-- BEGIN Provided passage --

Punjab-Haryana High Court

Usha Rani vs State Of Punjab & Others on 5 December, 2012

Author: Rameshwar Singh Malik

Bench: Jasbir Singh, Rameshwar Singh Malik

Criminal Misc. No.A-535-MA of 2012 (O&M)                               1

       IN THE HIGH COURT OF PUNJAB AND HARYANA
                       AT CHANDIGARH

                          Criminal Misc. No.A-535-MA of 2012 (O&M)
                          Date of Decision: 5.12.2012


Usha Rani
                                                   .....Applicant

                               Versus


State of Punjab & Others

                                                   .....Respondents.


CORAM : HON'BLE MR. JUSTICE JASBIR SINGH
        HON'BLE MR. JUSTICE RAMESHWAR SINGH MALIK

Present : Mr. S.P.S.Sidhu, Advocate
          for the applicant.

                  ****

1. To be referred to the Reporters or not?

2.Whether the judgment should be reported in the Digest? RAMESHWAR SINGH MALIK J.

-- END Provided passage --

What you will do
**1)** Translate this question from the judgment header into Spanish: "Whether the judgment should be reported in the Digest?"
**2)** Reproduce the judgment header word for word from "CORAM : HON'BLE" to "for the applicant.".

-- BEGIN Given records --

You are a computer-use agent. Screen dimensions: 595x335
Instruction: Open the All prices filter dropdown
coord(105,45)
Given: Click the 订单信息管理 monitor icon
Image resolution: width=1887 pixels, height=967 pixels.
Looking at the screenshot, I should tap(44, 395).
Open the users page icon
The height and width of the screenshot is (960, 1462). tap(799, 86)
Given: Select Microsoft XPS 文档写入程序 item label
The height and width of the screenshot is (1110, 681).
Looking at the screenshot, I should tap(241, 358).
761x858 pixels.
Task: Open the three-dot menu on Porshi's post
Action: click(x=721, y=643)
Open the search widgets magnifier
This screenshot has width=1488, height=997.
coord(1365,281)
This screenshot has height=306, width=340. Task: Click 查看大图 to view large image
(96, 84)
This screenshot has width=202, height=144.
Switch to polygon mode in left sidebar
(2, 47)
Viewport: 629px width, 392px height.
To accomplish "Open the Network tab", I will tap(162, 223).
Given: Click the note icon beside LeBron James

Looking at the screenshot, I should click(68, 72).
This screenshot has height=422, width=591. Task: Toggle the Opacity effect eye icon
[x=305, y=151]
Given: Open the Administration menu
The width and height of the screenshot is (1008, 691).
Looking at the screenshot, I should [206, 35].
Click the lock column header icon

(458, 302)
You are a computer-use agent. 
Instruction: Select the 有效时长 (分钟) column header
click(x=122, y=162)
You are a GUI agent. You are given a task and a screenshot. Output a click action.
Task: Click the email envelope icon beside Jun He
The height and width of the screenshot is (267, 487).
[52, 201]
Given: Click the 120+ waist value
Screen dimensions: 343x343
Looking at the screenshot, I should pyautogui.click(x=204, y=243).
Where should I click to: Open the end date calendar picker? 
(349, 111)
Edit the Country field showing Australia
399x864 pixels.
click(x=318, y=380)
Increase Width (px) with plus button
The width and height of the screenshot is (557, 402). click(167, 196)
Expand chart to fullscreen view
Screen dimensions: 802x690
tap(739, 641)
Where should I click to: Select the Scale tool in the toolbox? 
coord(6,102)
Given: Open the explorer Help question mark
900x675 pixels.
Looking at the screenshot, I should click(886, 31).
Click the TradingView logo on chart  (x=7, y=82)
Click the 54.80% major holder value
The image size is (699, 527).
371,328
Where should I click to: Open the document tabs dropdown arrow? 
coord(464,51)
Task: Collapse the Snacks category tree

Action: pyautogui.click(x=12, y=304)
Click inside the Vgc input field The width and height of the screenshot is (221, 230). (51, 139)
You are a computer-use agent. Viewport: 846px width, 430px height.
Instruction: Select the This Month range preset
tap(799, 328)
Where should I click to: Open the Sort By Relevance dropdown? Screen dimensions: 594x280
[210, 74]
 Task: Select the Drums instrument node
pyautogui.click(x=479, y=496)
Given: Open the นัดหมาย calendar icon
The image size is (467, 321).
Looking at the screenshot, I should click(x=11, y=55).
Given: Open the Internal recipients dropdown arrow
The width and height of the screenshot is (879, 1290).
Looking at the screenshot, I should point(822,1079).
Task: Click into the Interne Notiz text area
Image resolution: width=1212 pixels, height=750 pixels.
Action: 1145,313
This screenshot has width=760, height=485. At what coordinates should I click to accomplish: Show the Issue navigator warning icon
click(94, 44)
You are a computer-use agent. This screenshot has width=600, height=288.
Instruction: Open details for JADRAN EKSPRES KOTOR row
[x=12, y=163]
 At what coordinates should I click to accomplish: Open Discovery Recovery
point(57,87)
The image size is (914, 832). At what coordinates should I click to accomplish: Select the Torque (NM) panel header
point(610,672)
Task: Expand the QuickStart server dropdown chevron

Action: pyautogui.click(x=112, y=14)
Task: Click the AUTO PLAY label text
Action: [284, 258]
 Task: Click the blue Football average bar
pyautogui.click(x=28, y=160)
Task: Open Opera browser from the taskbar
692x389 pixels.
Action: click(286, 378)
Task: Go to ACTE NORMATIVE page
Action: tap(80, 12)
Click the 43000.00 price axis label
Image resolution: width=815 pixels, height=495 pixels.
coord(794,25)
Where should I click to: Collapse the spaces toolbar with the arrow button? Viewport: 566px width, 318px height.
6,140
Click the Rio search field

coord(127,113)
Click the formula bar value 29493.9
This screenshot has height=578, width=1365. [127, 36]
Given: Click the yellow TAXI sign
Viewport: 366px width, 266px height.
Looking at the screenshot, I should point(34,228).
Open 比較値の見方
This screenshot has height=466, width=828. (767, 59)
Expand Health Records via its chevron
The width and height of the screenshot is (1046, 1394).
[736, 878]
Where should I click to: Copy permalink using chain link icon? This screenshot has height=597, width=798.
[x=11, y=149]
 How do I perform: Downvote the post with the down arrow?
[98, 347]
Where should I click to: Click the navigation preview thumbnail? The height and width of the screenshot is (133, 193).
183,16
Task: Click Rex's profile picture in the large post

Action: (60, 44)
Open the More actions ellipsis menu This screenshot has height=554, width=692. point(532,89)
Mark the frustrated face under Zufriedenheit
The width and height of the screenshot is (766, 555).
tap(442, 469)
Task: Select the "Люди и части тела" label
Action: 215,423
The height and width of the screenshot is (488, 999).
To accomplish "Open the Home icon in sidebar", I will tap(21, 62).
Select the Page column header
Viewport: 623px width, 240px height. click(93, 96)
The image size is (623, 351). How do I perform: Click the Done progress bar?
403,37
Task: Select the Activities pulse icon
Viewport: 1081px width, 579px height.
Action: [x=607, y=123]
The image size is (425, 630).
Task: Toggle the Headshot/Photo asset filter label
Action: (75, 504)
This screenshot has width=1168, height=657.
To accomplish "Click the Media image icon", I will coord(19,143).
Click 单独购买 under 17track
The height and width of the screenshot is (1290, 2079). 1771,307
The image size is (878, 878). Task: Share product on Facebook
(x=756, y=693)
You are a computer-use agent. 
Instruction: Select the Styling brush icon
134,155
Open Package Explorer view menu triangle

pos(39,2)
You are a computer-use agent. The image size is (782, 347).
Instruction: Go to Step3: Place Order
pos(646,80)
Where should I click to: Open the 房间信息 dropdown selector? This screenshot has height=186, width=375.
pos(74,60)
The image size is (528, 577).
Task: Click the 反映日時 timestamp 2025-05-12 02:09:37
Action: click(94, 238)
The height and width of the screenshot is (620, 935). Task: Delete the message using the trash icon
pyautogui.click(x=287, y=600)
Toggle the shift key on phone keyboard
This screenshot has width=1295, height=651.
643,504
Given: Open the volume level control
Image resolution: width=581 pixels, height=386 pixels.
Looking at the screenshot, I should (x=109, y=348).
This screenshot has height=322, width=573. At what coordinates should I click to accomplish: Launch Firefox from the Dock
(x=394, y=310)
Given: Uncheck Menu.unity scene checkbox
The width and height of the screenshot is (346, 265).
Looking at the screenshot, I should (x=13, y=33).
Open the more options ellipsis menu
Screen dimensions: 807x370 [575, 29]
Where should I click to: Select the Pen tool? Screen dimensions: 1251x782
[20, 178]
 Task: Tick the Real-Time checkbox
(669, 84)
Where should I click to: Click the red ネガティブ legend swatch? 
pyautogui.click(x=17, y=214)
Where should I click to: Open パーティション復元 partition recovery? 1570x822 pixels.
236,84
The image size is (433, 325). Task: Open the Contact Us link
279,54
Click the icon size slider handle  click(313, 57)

-- END Given records --

Final answers
**1)** ¿Debe publicarse la sentencia en el Digest?

**2)**
CORAM : HON'BLE MR. JUSTICE JASBIR SINGH
        HON'BLE MR. JUSTICE RAMESHWAR SINGH MALIK

Present : Mr. S.P.S.Sidhu, Advocate
          for the applicant.